I could interpret this as my cue to quit my job and fly back to Cambodia, or even New York, both of which I've been missing a bit recently. I think my tendency is to look for an escape path, or some definitive way to force myself to move on when life isn't perfect, so I am resisting the urge to do something drastic like pack up two suitcases and rent out my condo. (Though I love the idea that I could if I really wanted.)
All superstition and mysticism aside, this friend of mine knows me well, and I think that subconsciously or consciously, she's encouraging me to "get on with it" and enjoy life a little more. I've heard at different times from her that I work too much, that I'm not selfish enough, that I don't make enough demands of other people, or stand up for myself, and I think that she's right.
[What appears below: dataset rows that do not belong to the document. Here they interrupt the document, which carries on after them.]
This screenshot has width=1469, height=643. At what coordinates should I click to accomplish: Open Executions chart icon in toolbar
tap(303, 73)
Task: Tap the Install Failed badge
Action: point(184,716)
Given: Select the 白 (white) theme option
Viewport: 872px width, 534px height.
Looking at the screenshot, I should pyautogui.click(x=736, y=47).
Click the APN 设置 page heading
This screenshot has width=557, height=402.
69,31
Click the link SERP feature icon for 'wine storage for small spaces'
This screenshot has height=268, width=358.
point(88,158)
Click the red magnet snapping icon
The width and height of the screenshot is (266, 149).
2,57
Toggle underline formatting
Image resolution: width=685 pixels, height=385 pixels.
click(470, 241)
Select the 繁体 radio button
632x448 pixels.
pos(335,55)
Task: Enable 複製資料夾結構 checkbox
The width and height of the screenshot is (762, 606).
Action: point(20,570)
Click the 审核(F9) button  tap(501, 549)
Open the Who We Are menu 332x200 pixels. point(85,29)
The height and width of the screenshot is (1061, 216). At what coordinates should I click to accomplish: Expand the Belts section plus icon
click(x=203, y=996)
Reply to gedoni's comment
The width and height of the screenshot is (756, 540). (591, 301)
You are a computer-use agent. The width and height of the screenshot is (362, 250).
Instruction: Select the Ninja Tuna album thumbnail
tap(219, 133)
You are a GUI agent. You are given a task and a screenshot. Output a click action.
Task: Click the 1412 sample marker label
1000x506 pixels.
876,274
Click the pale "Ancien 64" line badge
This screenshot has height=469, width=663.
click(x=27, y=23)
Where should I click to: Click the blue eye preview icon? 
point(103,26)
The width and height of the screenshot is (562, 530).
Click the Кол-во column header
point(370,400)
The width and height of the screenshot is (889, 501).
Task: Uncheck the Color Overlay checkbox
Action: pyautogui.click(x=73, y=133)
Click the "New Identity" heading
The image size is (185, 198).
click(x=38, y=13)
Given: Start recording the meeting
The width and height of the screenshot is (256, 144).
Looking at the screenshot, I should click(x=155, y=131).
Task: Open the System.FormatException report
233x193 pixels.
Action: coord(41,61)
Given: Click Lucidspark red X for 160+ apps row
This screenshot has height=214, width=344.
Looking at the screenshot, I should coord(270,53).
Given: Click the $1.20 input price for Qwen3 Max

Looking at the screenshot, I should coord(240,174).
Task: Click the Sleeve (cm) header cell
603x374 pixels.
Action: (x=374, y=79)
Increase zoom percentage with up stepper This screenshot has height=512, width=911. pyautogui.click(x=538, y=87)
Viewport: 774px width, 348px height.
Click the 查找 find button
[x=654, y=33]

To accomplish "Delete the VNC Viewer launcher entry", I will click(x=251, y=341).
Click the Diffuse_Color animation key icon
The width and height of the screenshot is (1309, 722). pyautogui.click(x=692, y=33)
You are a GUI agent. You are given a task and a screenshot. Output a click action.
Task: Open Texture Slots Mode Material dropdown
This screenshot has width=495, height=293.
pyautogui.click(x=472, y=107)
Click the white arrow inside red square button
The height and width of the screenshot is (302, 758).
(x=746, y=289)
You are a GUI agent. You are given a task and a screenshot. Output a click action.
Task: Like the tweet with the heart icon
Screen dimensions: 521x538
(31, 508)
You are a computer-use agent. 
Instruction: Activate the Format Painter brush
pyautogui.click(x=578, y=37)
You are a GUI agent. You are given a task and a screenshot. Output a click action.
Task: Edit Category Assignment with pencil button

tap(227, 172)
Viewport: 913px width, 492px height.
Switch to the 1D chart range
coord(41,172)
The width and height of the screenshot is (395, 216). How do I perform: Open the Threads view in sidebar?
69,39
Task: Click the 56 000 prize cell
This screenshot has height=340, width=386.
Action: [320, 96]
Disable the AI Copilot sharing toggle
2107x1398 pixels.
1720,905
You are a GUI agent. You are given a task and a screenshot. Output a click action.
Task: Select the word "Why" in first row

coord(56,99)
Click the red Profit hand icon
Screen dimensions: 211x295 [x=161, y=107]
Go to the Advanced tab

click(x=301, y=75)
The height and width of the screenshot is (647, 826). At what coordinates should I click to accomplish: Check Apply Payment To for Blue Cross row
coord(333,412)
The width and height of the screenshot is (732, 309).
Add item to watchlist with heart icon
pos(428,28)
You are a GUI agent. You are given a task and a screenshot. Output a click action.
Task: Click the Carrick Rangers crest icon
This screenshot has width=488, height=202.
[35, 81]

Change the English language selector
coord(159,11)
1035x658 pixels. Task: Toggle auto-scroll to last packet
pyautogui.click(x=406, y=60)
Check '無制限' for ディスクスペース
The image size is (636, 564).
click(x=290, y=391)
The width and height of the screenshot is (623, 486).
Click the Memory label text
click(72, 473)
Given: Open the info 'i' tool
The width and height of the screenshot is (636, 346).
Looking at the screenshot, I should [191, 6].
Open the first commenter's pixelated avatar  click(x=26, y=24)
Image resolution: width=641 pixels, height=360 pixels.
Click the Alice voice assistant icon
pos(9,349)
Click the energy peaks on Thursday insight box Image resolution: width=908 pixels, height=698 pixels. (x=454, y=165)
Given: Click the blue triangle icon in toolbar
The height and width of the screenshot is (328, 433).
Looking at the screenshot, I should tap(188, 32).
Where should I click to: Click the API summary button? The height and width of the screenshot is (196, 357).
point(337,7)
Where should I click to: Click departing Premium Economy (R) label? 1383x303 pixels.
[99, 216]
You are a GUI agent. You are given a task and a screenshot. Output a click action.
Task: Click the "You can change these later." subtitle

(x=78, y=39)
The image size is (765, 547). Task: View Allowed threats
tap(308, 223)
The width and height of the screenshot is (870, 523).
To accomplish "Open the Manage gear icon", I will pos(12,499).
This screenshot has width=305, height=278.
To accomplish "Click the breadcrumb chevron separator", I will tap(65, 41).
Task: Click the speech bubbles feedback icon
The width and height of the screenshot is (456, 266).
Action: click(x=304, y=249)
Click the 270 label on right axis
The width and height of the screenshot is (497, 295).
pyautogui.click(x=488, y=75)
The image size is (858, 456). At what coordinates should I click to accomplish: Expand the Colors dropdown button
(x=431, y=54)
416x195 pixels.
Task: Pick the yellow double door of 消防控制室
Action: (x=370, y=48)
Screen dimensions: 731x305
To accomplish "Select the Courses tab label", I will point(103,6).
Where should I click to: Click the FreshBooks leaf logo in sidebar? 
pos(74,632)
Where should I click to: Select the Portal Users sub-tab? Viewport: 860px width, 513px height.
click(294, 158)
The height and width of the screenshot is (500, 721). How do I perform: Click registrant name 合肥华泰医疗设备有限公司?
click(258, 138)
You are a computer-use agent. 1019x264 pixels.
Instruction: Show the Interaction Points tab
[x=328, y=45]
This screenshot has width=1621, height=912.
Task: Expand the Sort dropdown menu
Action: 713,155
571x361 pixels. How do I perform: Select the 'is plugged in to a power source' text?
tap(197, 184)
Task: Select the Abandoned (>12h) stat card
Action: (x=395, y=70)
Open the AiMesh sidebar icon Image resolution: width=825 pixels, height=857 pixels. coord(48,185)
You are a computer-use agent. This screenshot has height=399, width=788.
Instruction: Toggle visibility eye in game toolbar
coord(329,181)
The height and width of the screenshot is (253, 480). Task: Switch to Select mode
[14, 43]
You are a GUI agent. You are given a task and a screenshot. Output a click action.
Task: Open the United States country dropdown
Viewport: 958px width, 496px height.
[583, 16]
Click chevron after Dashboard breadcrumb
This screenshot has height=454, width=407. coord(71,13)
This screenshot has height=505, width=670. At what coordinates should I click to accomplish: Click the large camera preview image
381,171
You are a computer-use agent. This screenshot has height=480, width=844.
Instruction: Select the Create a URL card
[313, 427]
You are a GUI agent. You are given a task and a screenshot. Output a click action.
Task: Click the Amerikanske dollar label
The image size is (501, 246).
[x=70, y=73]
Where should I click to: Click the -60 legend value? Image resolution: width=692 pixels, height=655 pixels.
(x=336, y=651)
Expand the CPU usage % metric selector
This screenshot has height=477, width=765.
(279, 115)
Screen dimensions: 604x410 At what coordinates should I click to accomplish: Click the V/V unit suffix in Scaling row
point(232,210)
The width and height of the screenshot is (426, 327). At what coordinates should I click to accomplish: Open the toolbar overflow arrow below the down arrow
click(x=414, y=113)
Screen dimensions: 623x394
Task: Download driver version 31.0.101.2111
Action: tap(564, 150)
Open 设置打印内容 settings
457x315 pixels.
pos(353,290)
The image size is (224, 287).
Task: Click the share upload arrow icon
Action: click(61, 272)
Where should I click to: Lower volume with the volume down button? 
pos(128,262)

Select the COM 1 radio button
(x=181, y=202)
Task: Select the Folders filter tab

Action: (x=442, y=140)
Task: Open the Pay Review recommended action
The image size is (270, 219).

There is a point to this story - believe it or not. I've been thinking about this in the context of work, and my personal life, and the conference in Seattle last weekend. I am still feeling energized after those four days, and I've used that energy to do a few things get the minimum done at work, in the shortest amount of time, and spend the rest of my energy on my own projects, and my own health. For the latter, I was inspired by some of the lectures I attended at the conference. I called my old gynecologist's office today, and demanded they send me my records from 17 years ago. (I hope they still have them.) Though I think I know them already, I really want all the details they concealed from me so long ago. I also made an appointment in another city with a better endocrinologist than my current one, to talk about my overall health. I'm calling in sick that day and I'm not feeling guilty about it. And I'm going to keep seeing different endos until I find one that I really like - who will educate herself in these conditions if she doesn't know them already, who will really listen to me and work for me, not in some traditionally paternalistic way, where doctors call all the shots because they think they know best. They often don't.
Lastly, I'm not putting so much pressure on myself to make things perfect. I ate scrambled eggs and rice for dinner tonight, and it was delicious. I finished off a bottle of wine that's been sitting in my fridge for the last week. I'm leaving a half-done project lying on my living room floor. And it will likely sit there through the weekend as I go to a few shows in Denver and Boulder. It's summer after all.